> Текст страницы
════════════════════

Капович работает с несколькими рабочими коробочками (чудовищное словосочетание, сбежавшее со школьного урока труда), и коробочки эти отличны от коробочки того, с кем ее наспех сравнивают, — Довлатова, в основе энергии которого был все же автоэротизм, проецирующий, в свою очередь, матовое, шафранное и отравленное сияние лика и письма Зощенки.
Капович повествует с уровня зеро – позиция Наполеона на сухоньком острове Св. Елены никак не переносится на вот такое письмо: «После ужина мы вышли в парк. Ветер гнал по аллее листочки акации. Мы сели на скамейку с видом на закат, и Филипп дежурным жестом извлек из кармана железный гребень. У нас наблюдался прогресс, уже третью неделю не было видно ни вшей, ни гнид.
— Давай все-таки проверю разок! — сказал он.
Я положила голову ему на колени...» В декорациях дачного «Гамлета» Капович представляет нам жалкую комедию любви: по силе использования приема «вошь» этот пассаж можно сравнить с поэтизацией вши (чудовищной, прозрачной, непобедимой) у Лидии Гинзбург.
Полагаю, что среди массы творческих излучений, оказывающих влияние на Капович, наиболее интересно думать о том, как пересекаются Чехов и современные американские stand-up — причем очевидно, что из этих столь разительно несходных источников она черпает один урок: выворачивание своего «я» обратной стороной, изнанкой, где видны швы — как говорила все та же учительница труда: мастера по шовчику видать.
По шовчику видать, что Капович восприняла всерьез чеховский навык не жалеть отца для красного словца — растворяя в кислоте своей прозы родителей, возлюбленных, друзей, своего Б-га, а главное, себя — именно стирая себя, свою жизнь в порошок, с помощью которого на бумаге получается такая версия хаоса, которая помогает нам излечиваться от бесчувствия — состояния синонимичного, казалось бы, самой жизни. При чтении этой прозы позиции «очень смешно» и «очень горько» достигают своего пика одновременно — как и положено гротескному сознанию.
Другой чеховский урок — это отказ от разговора с зеркалом как единственно занимательного (можно себе представить, что у Чехова, предпочитавшего общение с мангустом сеансам с кровожадными ордами юных — если бы только юных — сочинительниц и проводившего все больше времени в нужнике с кровавой ванночкой наготове, желание приглядываться к себе как-то отпало как раз тогда, когда возникли самые непобедимые его тексты).
Протагонист-повествователь Капович интересуется именно этим — выживанием. Возможен аргумент, что для того, чтобы выжить, нужно, чтобы обезболивающая ностальгия («чего вы боитесь? мы боимся провала и позора» — повторяют, как заклинание, «посетители» психушки в ее рассказе) все же перемежалась с непосредственным интересом к непосредственной окружающей среде.

════════════════════

> Задание A
Перепишите без изменений отрывок из текста о прозе Капович, начиная со слов «Полагаю, что среди» и заканчивая словами «по шовчику видать.».
Эти записи никак не связаны с текстом о прозе Капович.

> Записи о расположении объектов

════════════════════

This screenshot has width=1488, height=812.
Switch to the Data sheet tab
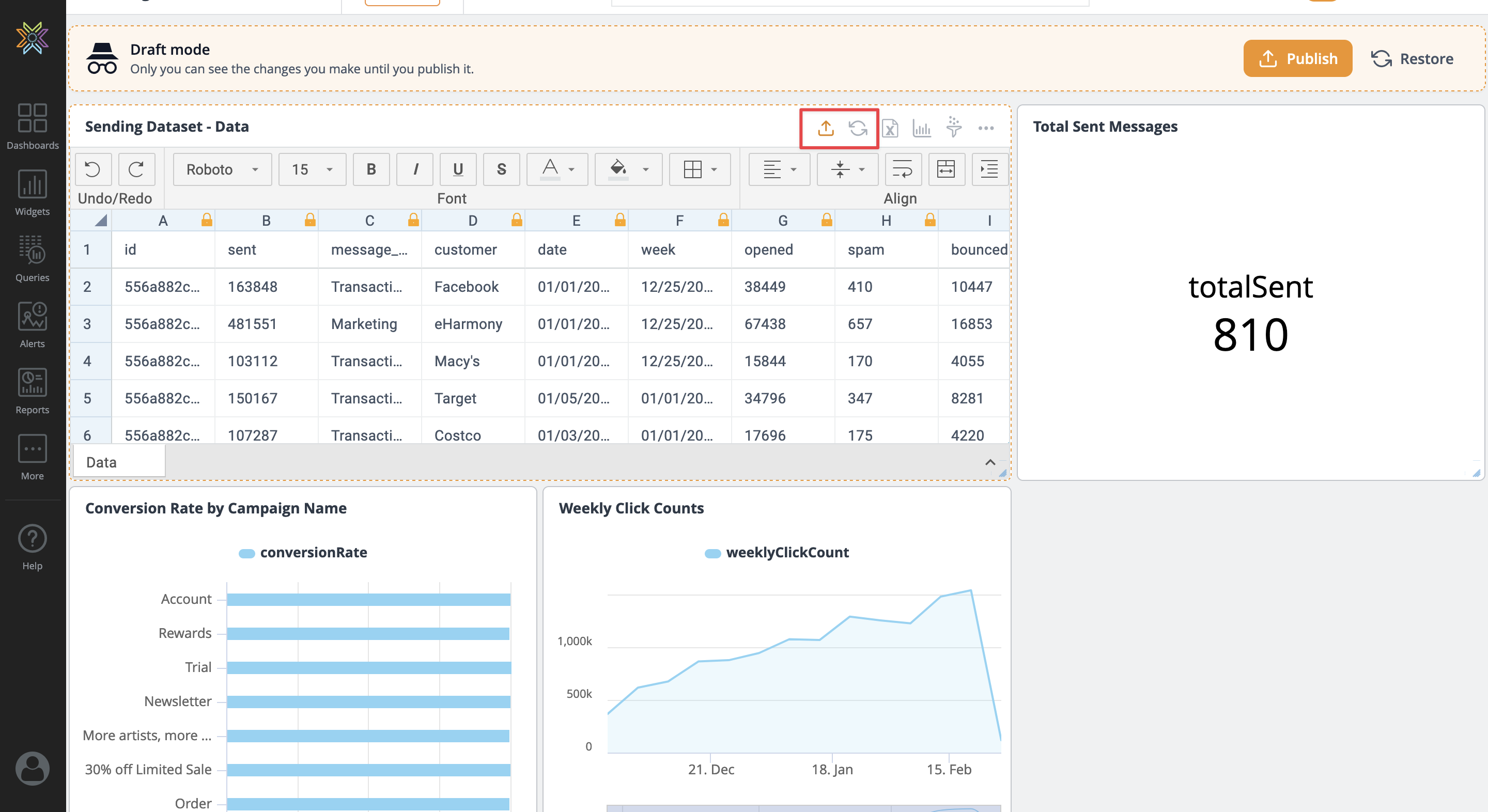pyautogui.click(x=101, y=461)
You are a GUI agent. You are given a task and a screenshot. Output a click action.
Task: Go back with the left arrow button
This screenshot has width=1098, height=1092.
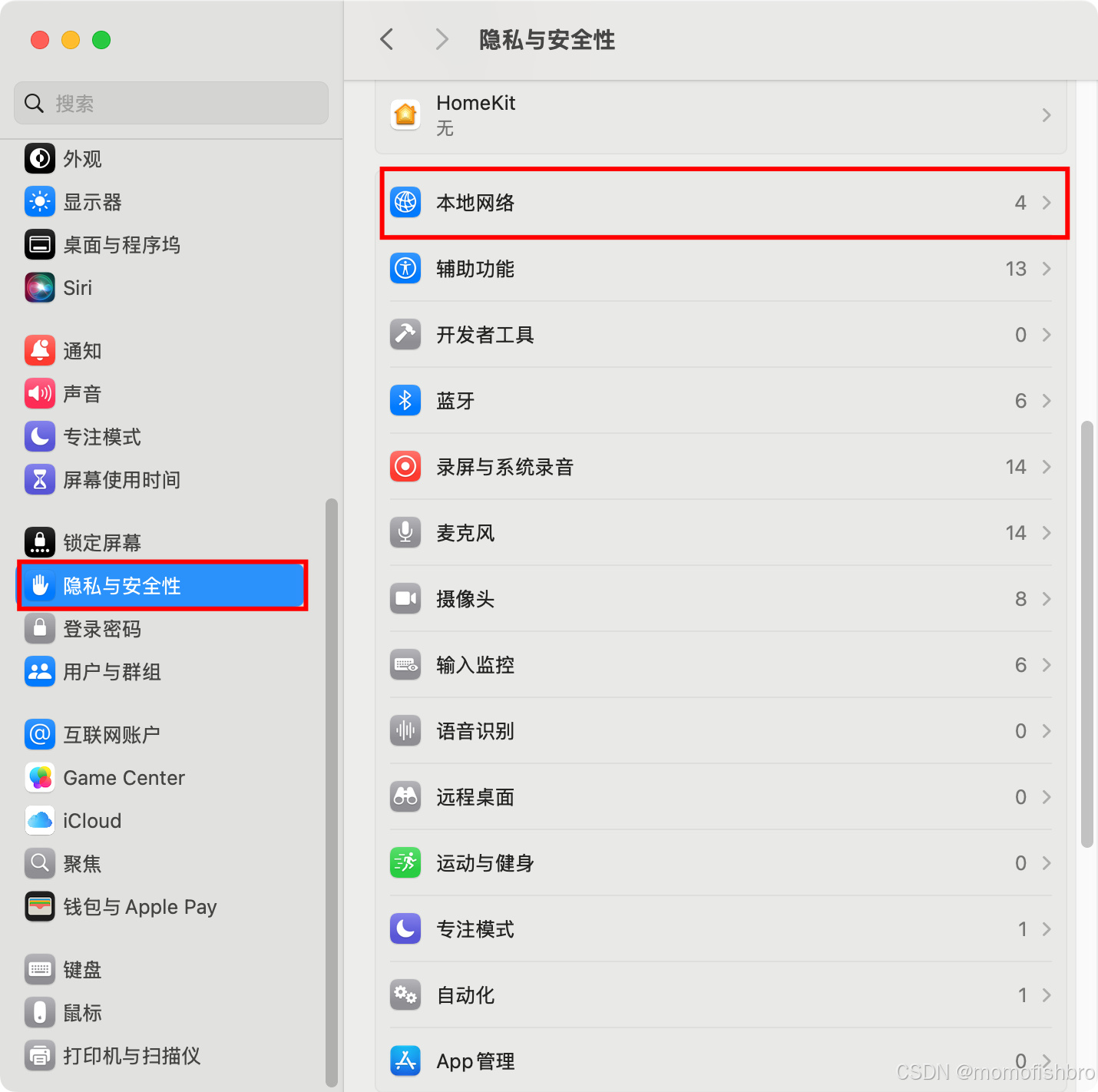[x=387, y=39]
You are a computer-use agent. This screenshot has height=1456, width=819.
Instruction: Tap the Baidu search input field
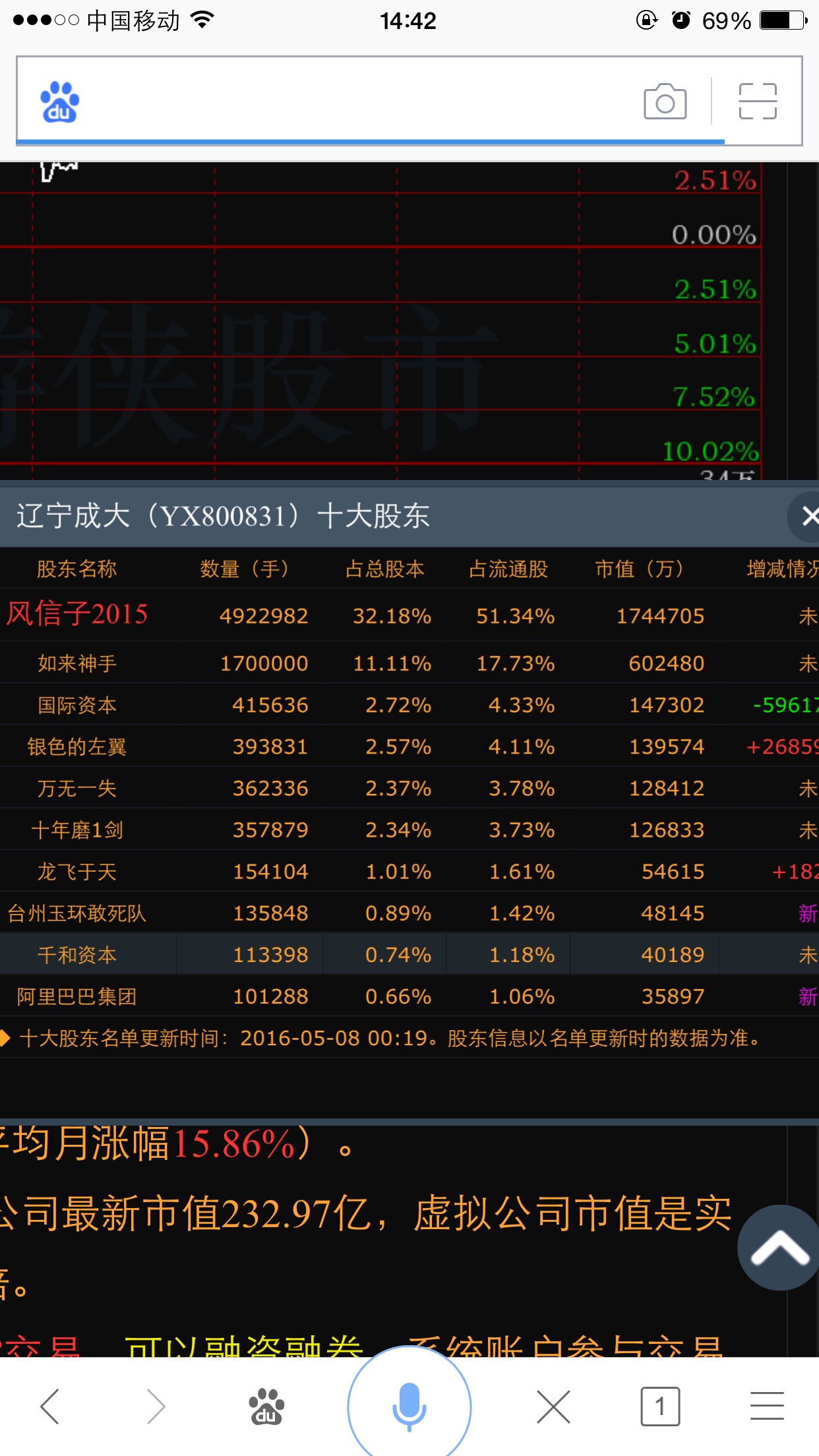[356, 102]
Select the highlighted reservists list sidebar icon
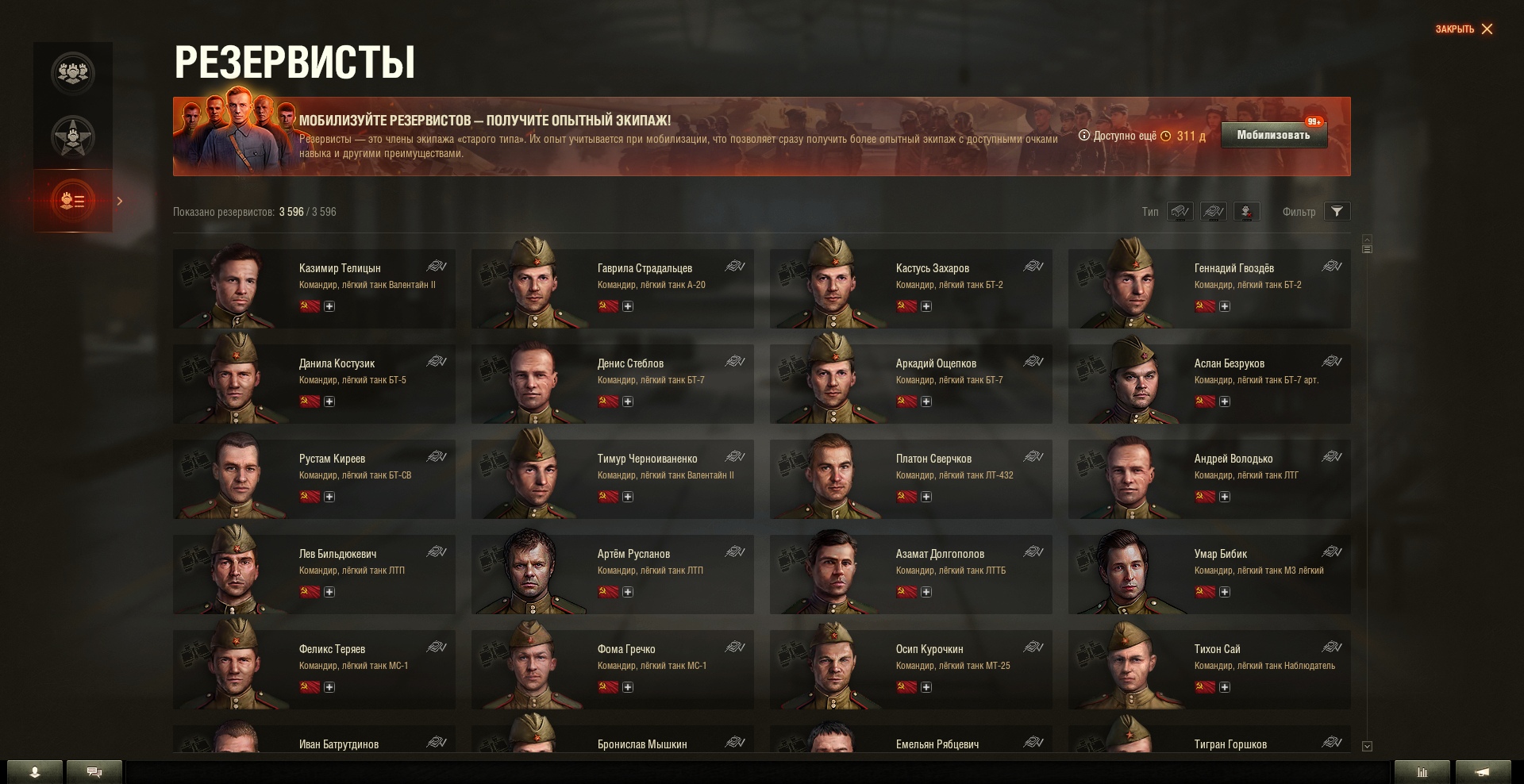The image size is (1524, 784). pos(73,201)
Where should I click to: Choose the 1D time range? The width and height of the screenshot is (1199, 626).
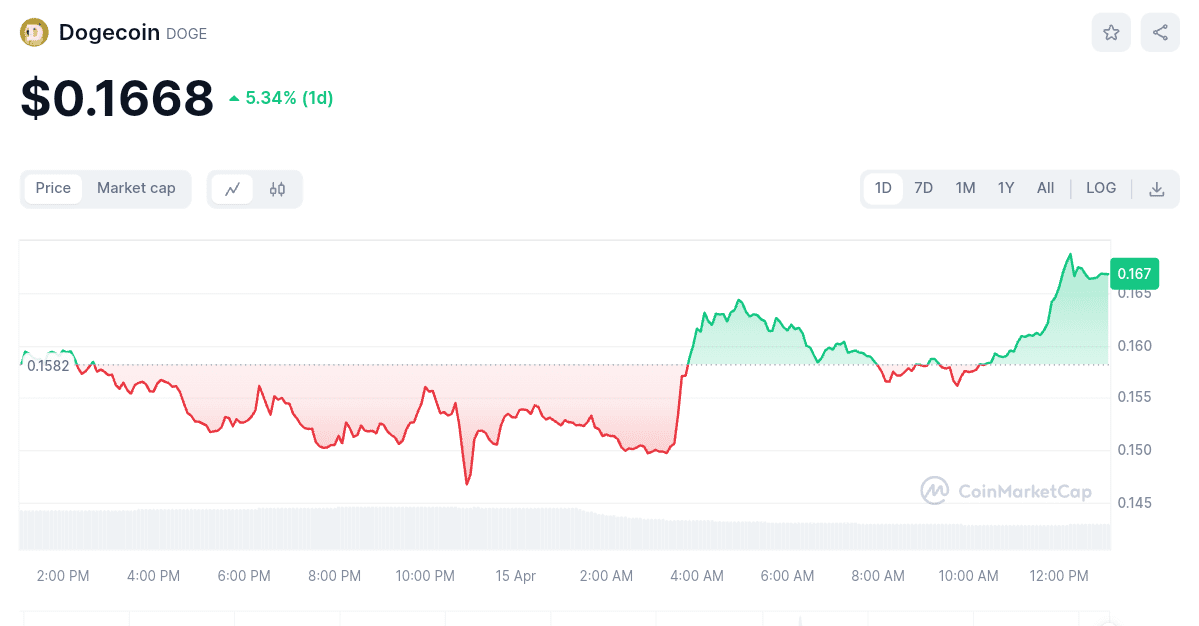883,188
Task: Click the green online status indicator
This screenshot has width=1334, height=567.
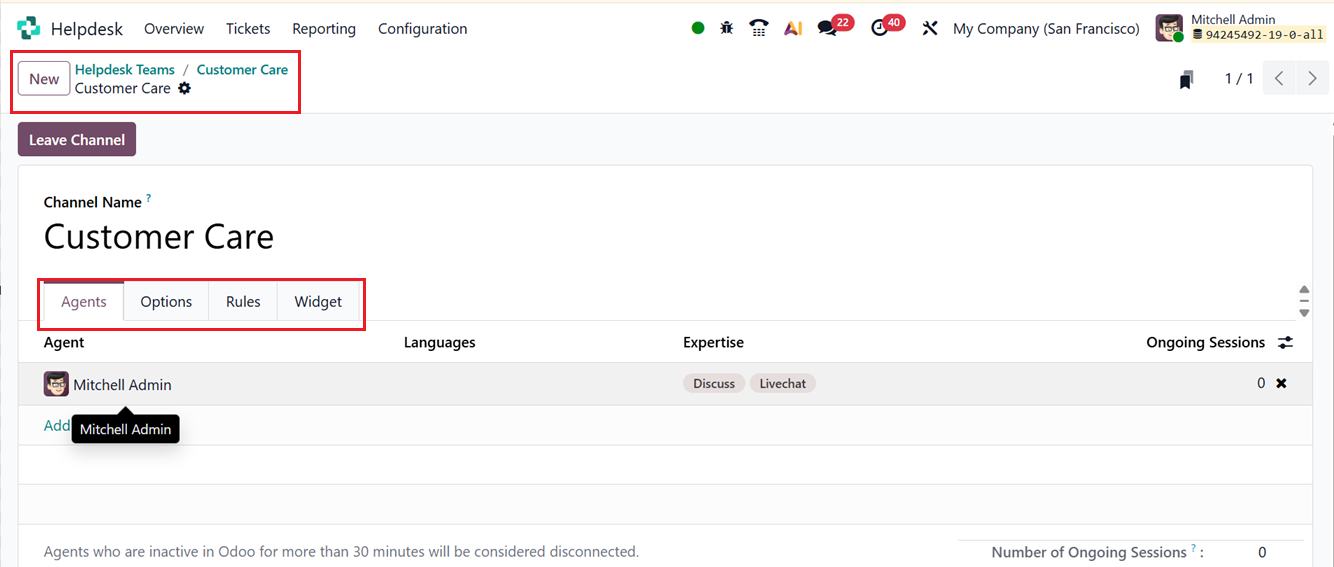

════════════════════

> Задание B
Перечислите все строки записей, в которых есть слово «width». Регистр букв учитывается.

> Ответ на задание A
Полагаю, что среди массы творческих излучений, оказывающих влияние на Капович, наиболее интересно думать о том, как пересекаются Чехов и современные американские stand-up — причем очевидно, что из этих столь разительно несходных источников она черпает один урок: выворачивание своего «я» обратной стороной, изнанкой, где видны швы — как говорила все та же учительница труда: мастера по шовчику видать.

> Ответ на задание B
This screenshot has width=1488, height=812.
This screenshot has width=1098, height=1092.
You are a computer-use agent. This screenshot has height=1456, width=819.
Where should I click to: Choose the 1D time range? The width and height of the screenshot is (1199, 626).
This screenshot has width=1334, height=567.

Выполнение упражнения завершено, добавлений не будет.